Bitcoin is not the only cryptocurrency affected by this phenomenon.

The same thing is about to happen to Ethereum’s Ether.

Binance is still the largest holder of Vitalik Buterin’s cryptocurrency, with 4.7 million Ether in reserve. But Coinbase, which was once the largest holder with more than 8 million Ether in 2019, now has only a slight lead over Blackrock. Today, Coinbase holds 3.8 million Ether, and Blackrock holds 3.6 million. What’s more, Blackrock is on a buying spree, adding 1.2 million Ether over the last two months. At this rate, according to CoinTelegraph journalists, Blackrock will have overtaken Coinbase by the end of the year.

The end of centralized exchange platforms (CEX)?

In the early days of cryptocurrencies, centralized exchanges (CEX) did not necessarily have the largest reserves of Bitcoin or Ethereum.

This is evidenced, for example, by the wallets from the “Satoshi era” (2009-2011), which hold astronomical amounts of Bitcoin; These wallets are constantly monitored by blockchain investigators, who watch their every move. A wallet from the “Satoshi era” that starts selling can have a significant impact on the price of Bitcoin.

Since around 2017, investors have begun to abandon custodial wallets in favor of centralized exchange platforms.

This was the advent of Binance, created in July 2017, which quickly became one of the largest companies in the world; the same is true for Coinbase, although it is much older (2012).
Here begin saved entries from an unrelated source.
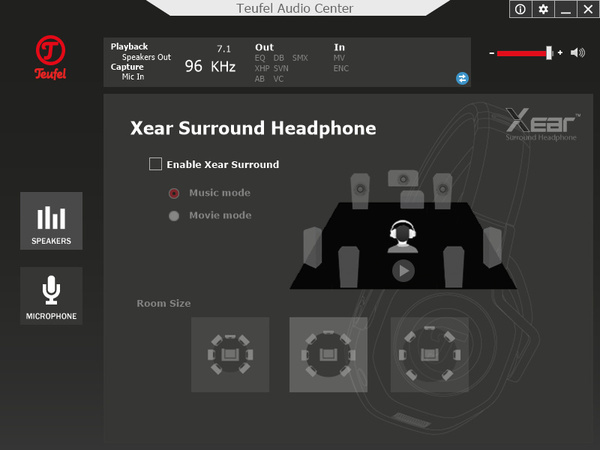
Task: Minimize the Teufel Audio Center window
Action: click(565, 9)
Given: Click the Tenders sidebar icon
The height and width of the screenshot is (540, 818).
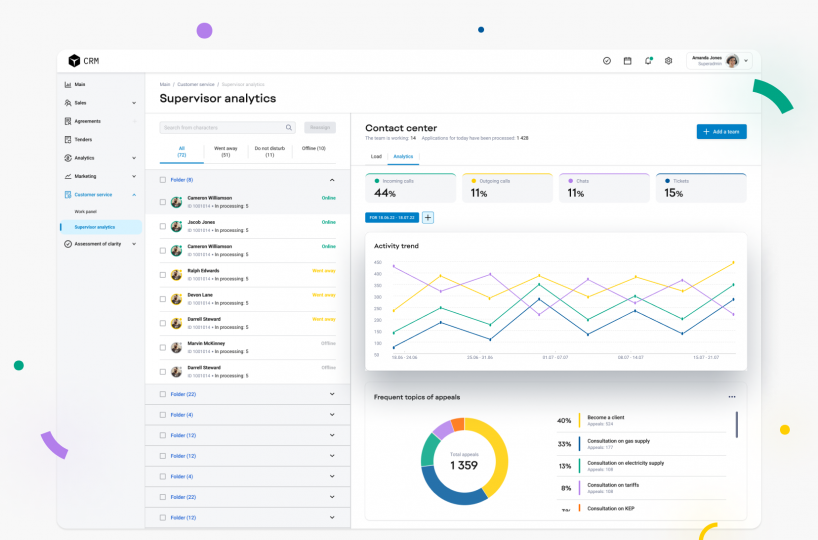Looking at the screenshot, I should coord(68,139).
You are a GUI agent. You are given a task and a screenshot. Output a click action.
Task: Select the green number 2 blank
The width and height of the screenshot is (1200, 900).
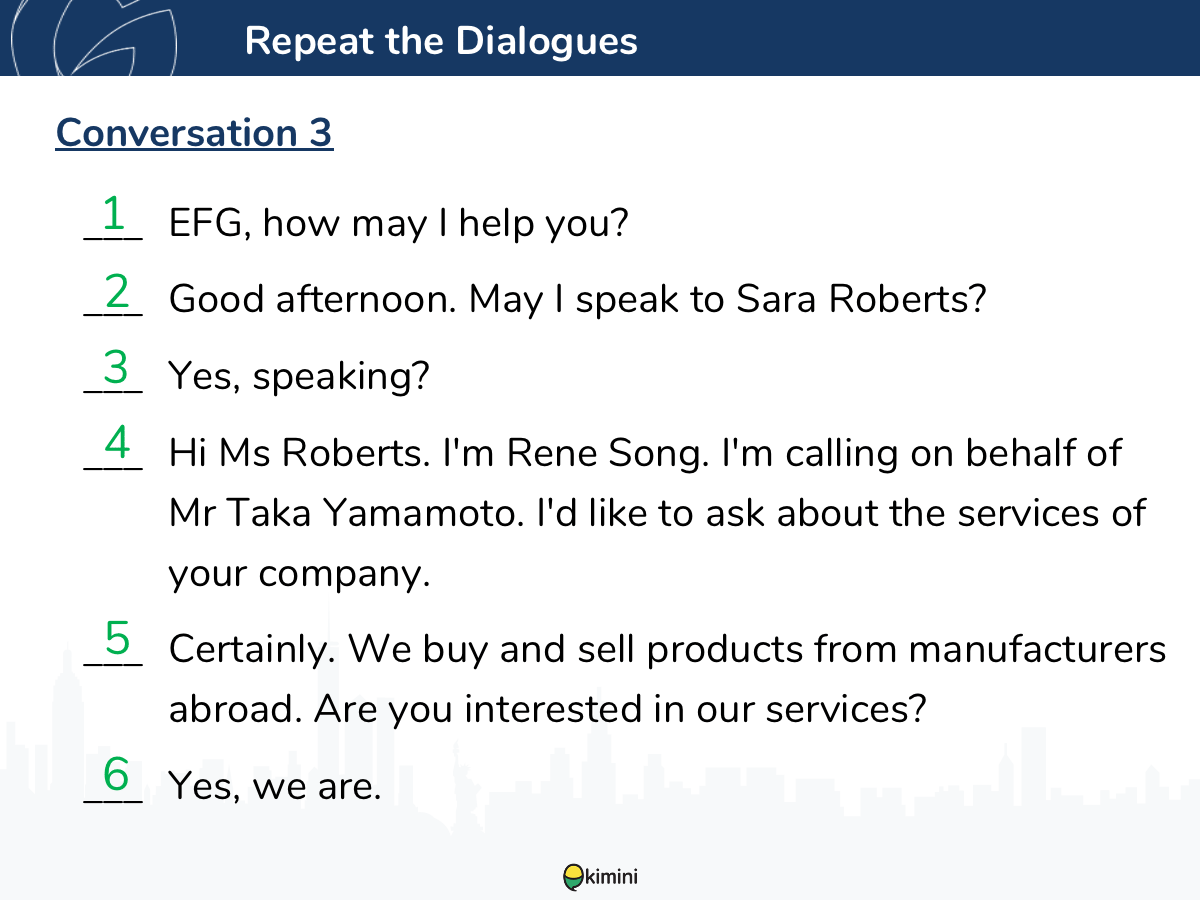(x=113, y=294)
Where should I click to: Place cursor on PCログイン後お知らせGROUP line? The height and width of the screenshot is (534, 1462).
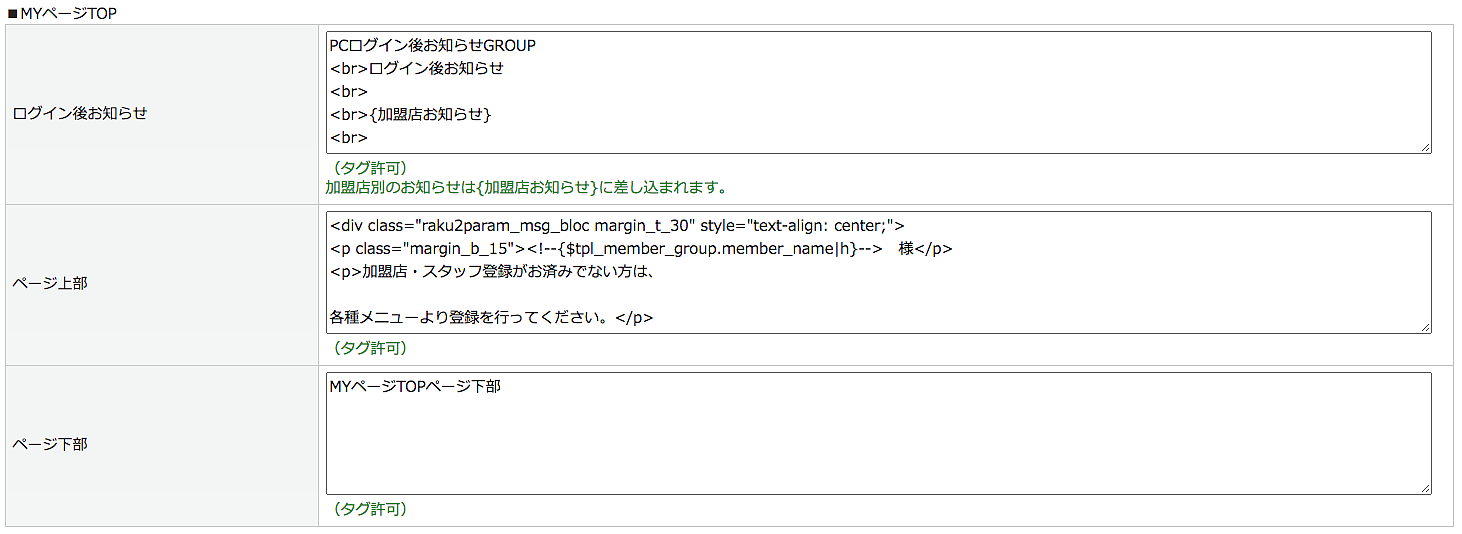coord(432,45)
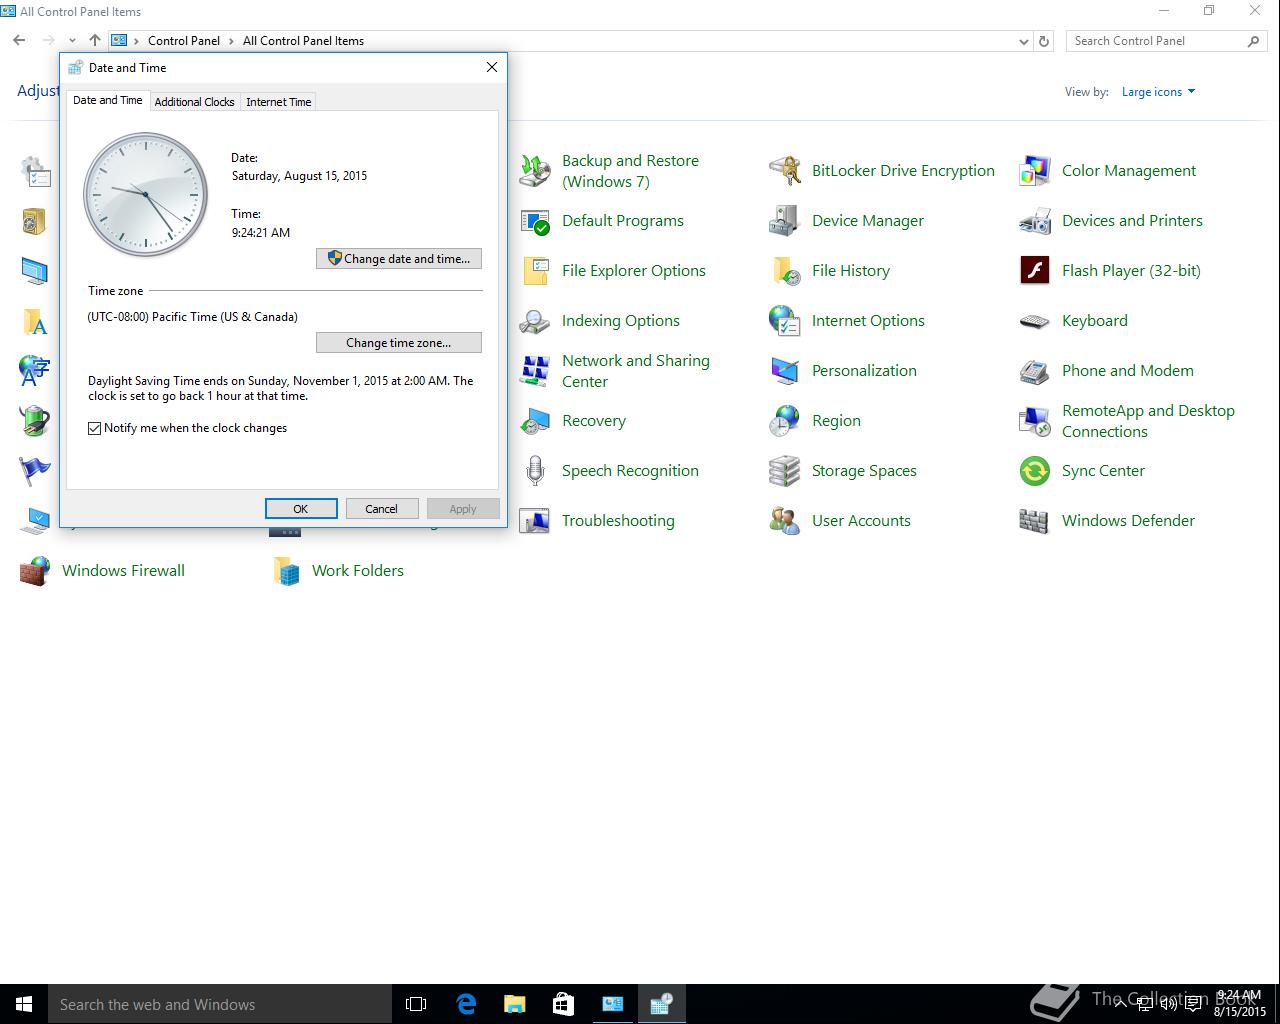Switch to the Additional Clocks tab
Screen dimensions: 1280x1024
coord(194,102)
Today, it seems that it is the turn of CEXs to give way to players such as BlackRock. The movement we are seeing today reflects a new stage of market maturation.
Exchanges are not selling, ETFs are accumulating

Two mechanisms are at work: the first concerns Blackrock, and the second concerns CEXs such as Binance and Coinbase. Regarding Blackrock, ETFs now allow institutional and retail investors to buy cryptocurrencies without having to go through Web3 platforms. This guarantees security and simplicity, especially since ETFs are accessible to savers via bank accounts such as PEA (personal equity plans) or retirement savings accounts. As for CEXs, it would appear that investors are not interested in selling.

Despite Ether reaching historic highs, inflows—the amount of Ether deposited on CEXs for the purpose of selling—are equivalent to those of April 2025, a period when Ether was worth only $1,700.
This means that Ether holders have not come to sell, despite the rise in the price of Ether. The absence of inflows on exchanges combined with the accumulation of ETFs brings together all the pieces for a significant bullish movement by the end of the year.
Especially since the price of ETFs is determined by the price on CEXs, and not the other way around. If supply dries up on CEXs, the price will rise across the entire market.